In CI/CD, code integrity risk is the question “Did the artifact, dependency, or build step get altered?” Identity exposure risk is the question “Did an attacker obtain the credential that lets the pipeline act?” Those are different control planes. A pipeline can produce clean builds while still leaking a token through logs, environment variables, artifact metadata, chat exports, or a compromised runner. The reverse is also true: a dependency can be poisoned without any secret theft. For that reason, teams should evaluate both the integrity of what is built and the identity authority that built it.

Practical controls usually split into four layers:

  • Use signed commits, pinned dependencies, and build attestation to reduce code tampering.
  • Store secrets in a dedicated secret manager and avoid long-lived credentials in repository files.
  • Issue JIT credentials with narrow scopes so a compromised token expires quickly after the task ends.
  • Bind runner or workload identity to cryptographic trust, not just a static API key.

This is where the NHI lens matters. The 52 NHI Breaches Analysis shows how often machine identities become the real entry point, and the CI/CD pipeline exploitation case study illustrates why runner compromise and token reuse can be more damaging than a single tampered commit. Vendor research points the same way: GitGuardian’s The State of Secrets Sprawl 2026 reports that 59% of compromised machines in a major supply chain attack were CI/CD runners rather than personal workstations, which is a strong reminder that pipeline identity is an attack surface of its own. These controls tend to break down when self-hosted runners share credentials across jobs because one compromised job can inherit trust meant for an entire environment.
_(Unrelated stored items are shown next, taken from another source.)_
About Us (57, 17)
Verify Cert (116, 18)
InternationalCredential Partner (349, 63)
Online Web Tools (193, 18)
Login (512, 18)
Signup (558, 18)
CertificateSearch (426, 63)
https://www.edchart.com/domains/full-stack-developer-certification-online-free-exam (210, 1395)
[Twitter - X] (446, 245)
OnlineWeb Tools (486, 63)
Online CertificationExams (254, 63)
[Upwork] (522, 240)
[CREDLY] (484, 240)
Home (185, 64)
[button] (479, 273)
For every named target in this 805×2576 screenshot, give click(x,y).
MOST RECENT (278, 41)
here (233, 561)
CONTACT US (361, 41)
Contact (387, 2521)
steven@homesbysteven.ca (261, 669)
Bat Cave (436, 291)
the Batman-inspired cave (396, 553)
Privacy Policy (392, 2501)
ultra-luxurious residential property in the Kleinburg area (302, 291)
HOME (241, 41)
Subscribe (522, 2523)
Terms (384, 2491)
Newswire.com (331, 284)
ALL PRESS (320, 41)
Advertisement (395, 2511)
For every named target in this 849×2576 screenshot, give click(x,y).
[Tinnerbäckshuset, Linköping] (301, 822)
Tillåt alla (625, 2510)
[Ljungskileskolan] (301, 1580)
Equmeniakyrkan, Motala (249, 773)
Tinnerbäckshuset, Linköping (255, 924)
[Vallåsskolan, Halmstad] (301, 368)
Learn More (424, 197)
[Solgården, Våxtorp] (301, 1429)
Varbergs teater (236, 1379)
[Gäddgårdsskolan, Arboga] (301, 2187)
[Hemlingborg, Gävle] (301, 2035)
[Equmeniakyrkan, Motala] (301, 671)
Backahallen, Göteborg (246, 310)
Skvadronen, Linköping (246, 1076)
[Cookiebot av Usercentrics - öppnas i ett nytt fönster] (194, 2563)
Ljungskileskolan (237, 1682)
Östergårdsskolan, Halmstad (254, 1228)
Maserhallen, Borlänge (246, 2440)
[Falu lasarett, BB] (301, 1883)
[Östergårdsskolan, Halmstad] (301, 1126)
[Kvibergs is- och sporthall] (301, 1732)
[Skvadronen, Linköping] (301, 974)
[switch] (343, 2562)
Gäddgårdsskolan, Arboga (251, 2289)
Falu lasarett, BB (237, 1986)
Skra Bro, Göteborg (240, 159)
Common Variations and Edge Cases

Tighter secret handling often increases pipeline friction, requiring organisations to balance developer speed against shorter credential lifetimes and more frequent re-authentication. That tradeoff becomes most visible in monorepos, multi-cloud delivery, and release automation that spans several teams. In those environments, the issue is rarely one token type in isolation. It is usually a mix of static deploy keys, inherited environment variables, unmanaged service accounts, and brittle exception handling around release jobs.

There is no universal standard for every pipeline pattern yet, but current guidance suggests that long-lived credentials should be the exception rather than the default. Ephemeral access works best when the workload identity is clearly established and the authorisation decision is evaluated at request time. That is especially relevant where an AI-assisted build step, bot account, or autonomous deployment agent can chain actions in ways a human operator would not predict. For those cases, identity exposure risk is not just about theft, but about what the stolen identity can still do after the original code path is gone. The Guide to the Secret Sprawl Challenge is useful background for understanding why secrets spread across code, config, and tooling, while the Anthropic report on the first AI-orchestrated cyber espionage campaign reinforces how quickly autonomous systems can turn access into action. In practice, the hardest cases are pipelines that mix static service accounts with ad hoc human approvals, because neither code integrity checks nor secret scans alone are enough to stop misuse.

Standards & Framework Alignment

This section maps relevant standards and security frameworks to the operational risks and controls described in this guidance.

OWASP Non-Human Identity Top 10 address the attack and risk surface, while NIST CSF 2.0 and NIST AI RMF set the governance and control requirements practitioners need to meet.

Framework Control / Reference Relevance
OWASP Non-Human Identity Top 10 NHI-03 Directly addresses rotation and exposure of machine credentials in CI/CD.
NIST CSF 2.0 PR.AC-4 Least-privilege access is central to reducing CI/CD identity exposure.
NIST AI RMF Autonomous or AI-assisted pipelines need governance for unpredictable action and accountability.

Assign ownership for agentic pipeline actions and evaluate them with documented, repeatable policy.